ACTION ITEM
Return only the lines of the listing below that run from the line with "Given: Download data with the CSV button" through the line with "The image size is (1270, 952).", both ends included, exactly as written.

WORKING DATA
↓

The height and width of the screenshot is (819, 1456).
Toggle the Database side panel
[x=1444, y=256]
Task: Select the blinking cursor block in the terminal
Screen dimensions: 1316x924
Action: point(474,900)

↑
↓

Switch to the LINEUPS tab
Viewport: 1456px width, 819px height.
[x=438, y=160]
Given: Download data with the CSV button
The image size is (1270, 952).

↑
↓

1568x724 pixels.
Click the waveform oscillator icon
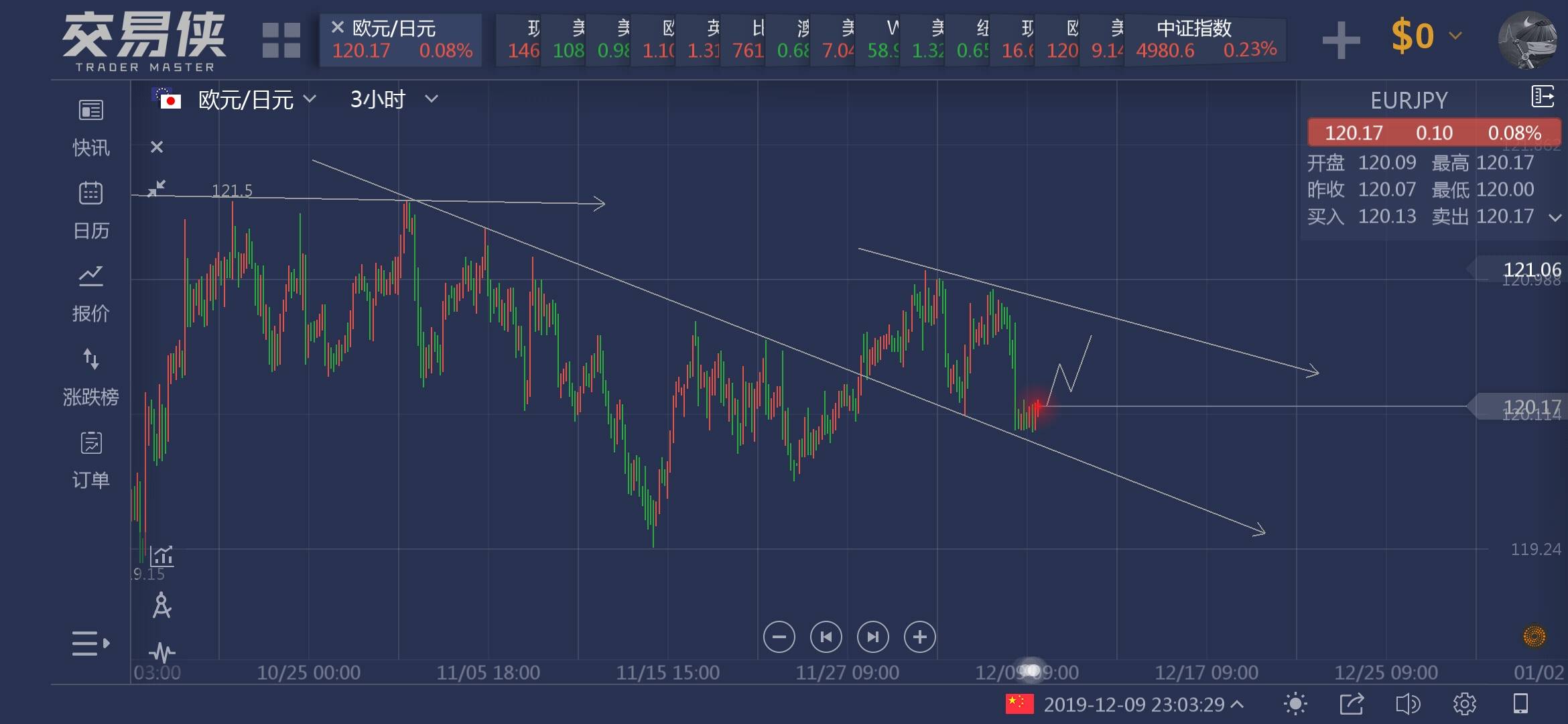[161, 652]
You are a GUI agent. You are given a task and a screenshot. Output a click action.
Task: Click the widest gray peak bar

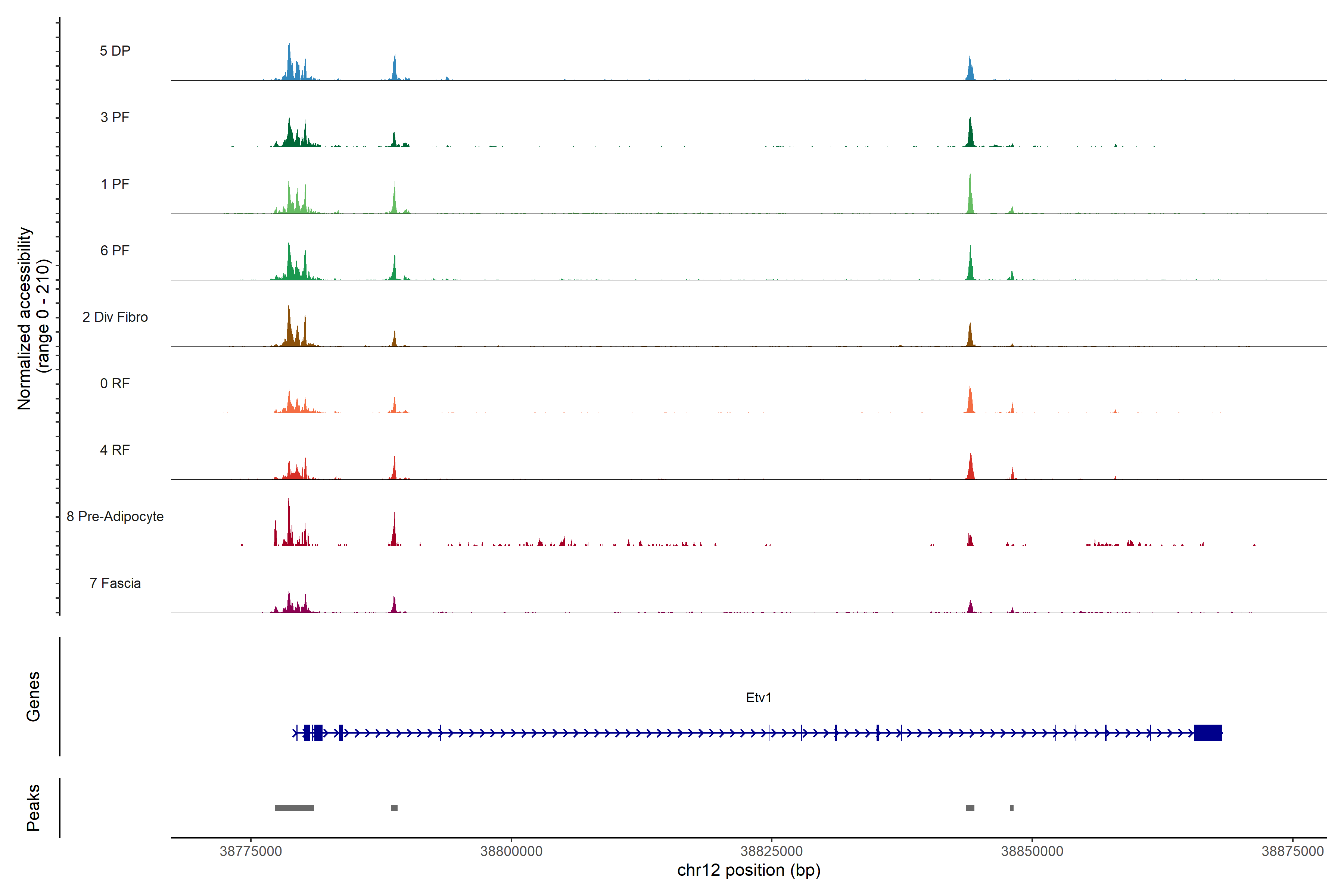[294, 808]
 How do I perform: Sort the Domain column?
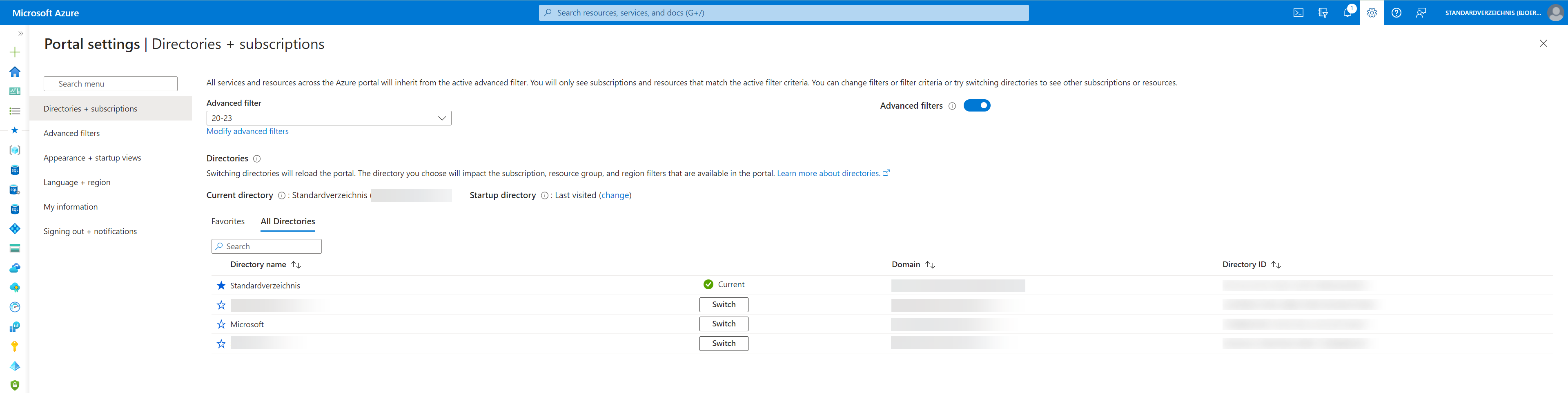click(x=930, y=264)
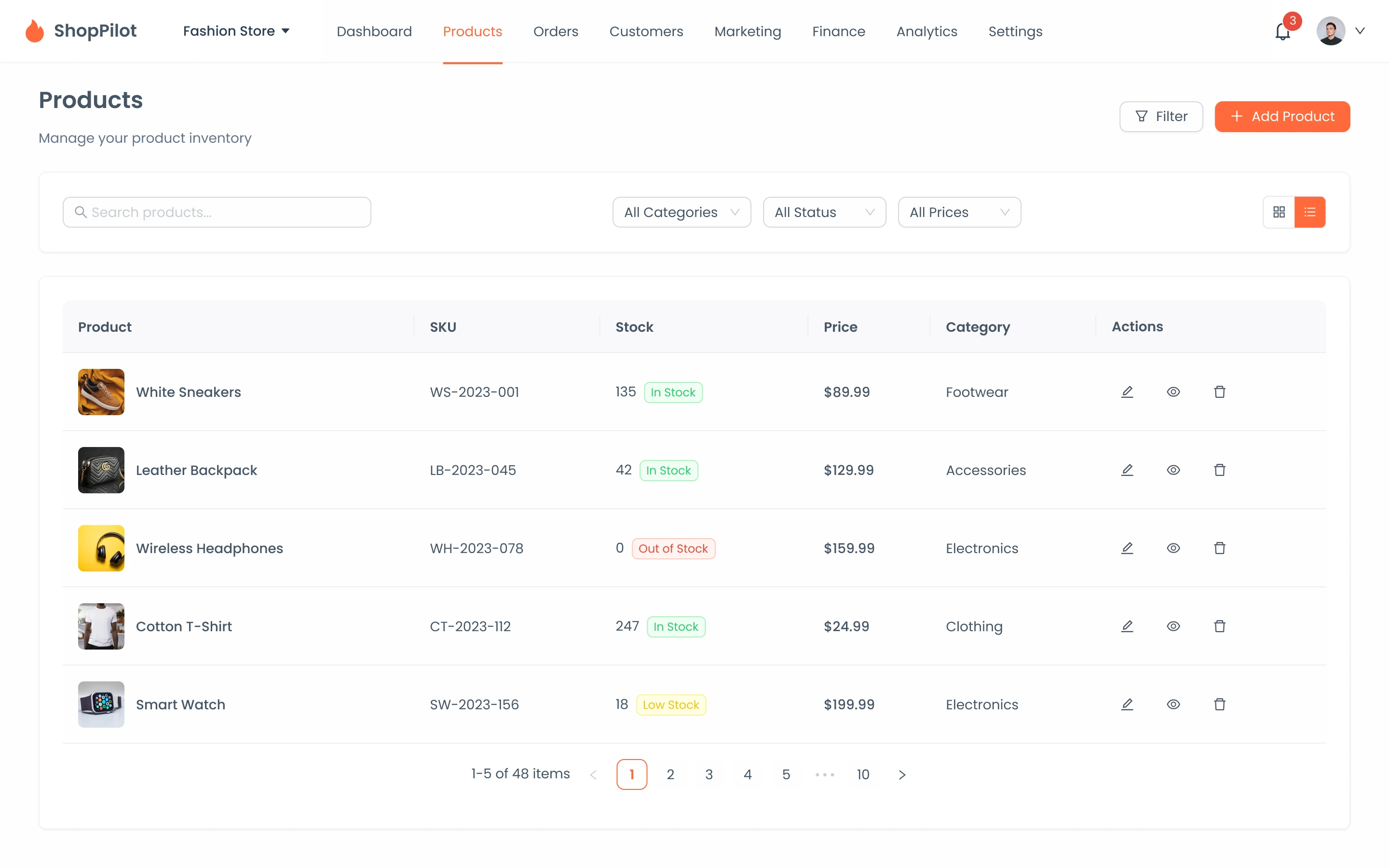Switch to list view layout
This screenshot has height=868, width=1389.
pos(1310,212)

↑

OUTPUT OF THE EXERCISE
Given: Download data with the CSV button
The image size is (1270, 952).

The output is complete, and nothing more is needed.